TASK DETAILS. Pictures are to be left out, and only the lines from the one containing "You are a computer-use agent. This" through the last line of the data are to be returned exactly.

○ ○ ○ ○ ○ ○ ○

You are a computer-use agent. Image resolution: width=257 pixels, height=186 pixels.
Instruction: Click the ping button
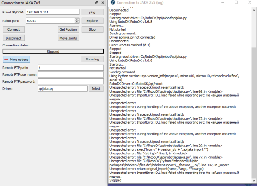tap(92, 12)

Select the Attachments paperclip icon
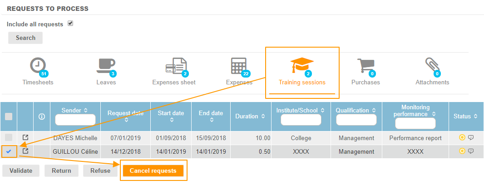click(432, 67)
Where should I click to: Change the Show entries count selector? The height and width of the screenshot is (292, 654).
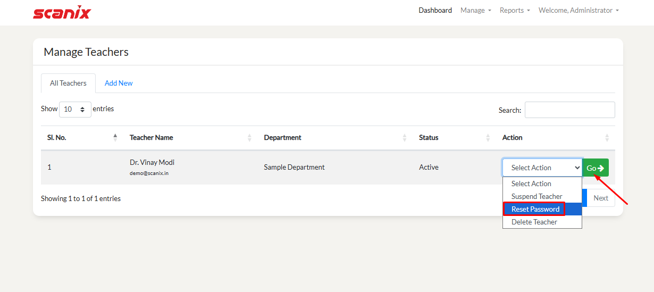click(x=75, y=109)
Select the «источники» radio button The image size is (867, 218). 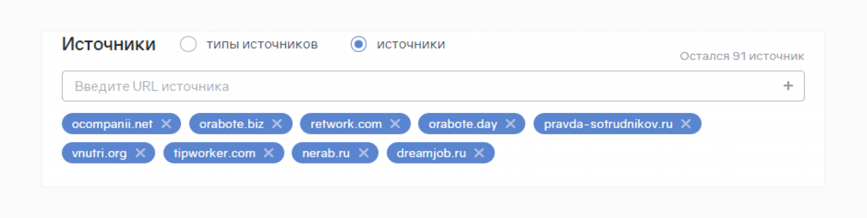coord(359,44)
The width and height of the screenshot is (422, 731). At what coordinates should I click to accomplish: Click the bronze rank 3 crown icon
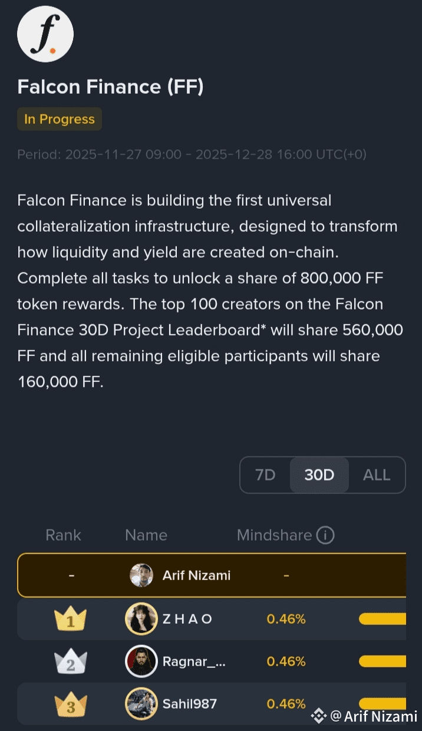tap(70, 704)
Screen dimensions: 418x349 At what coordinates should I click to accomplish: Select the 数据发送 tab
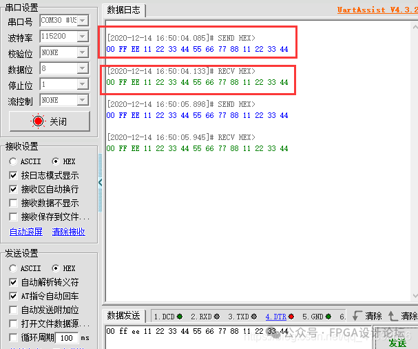[124, 316]
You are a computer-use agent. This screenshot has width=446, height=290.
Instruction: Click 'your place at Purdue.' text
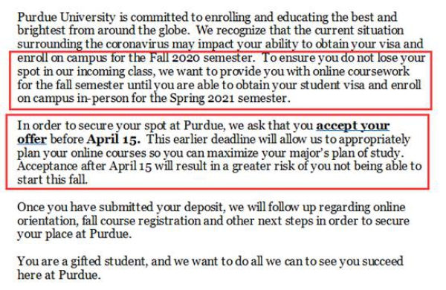pyautogui.click(x=74, y=234)
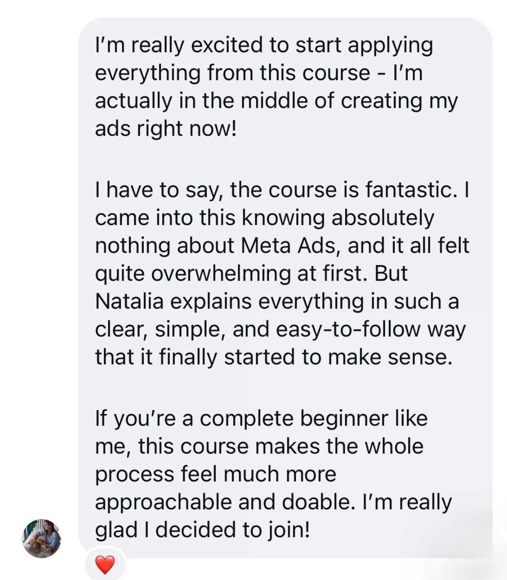Select the line 'ads right now!'
This screenshot has height=580, width=507.
point(166,128)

○ ○ ○ ○ ○ ○ ○

PROBLEM SOLUTION.
You are a computer-use agent. This screenshot has width=446, height=290.
Instruction: Click 'your place at Purdue.' text
pyautogui.click(x=74, y=234)
Select the line 'ads right now!'
This screenshot has height=580, width=507.
point(166,128)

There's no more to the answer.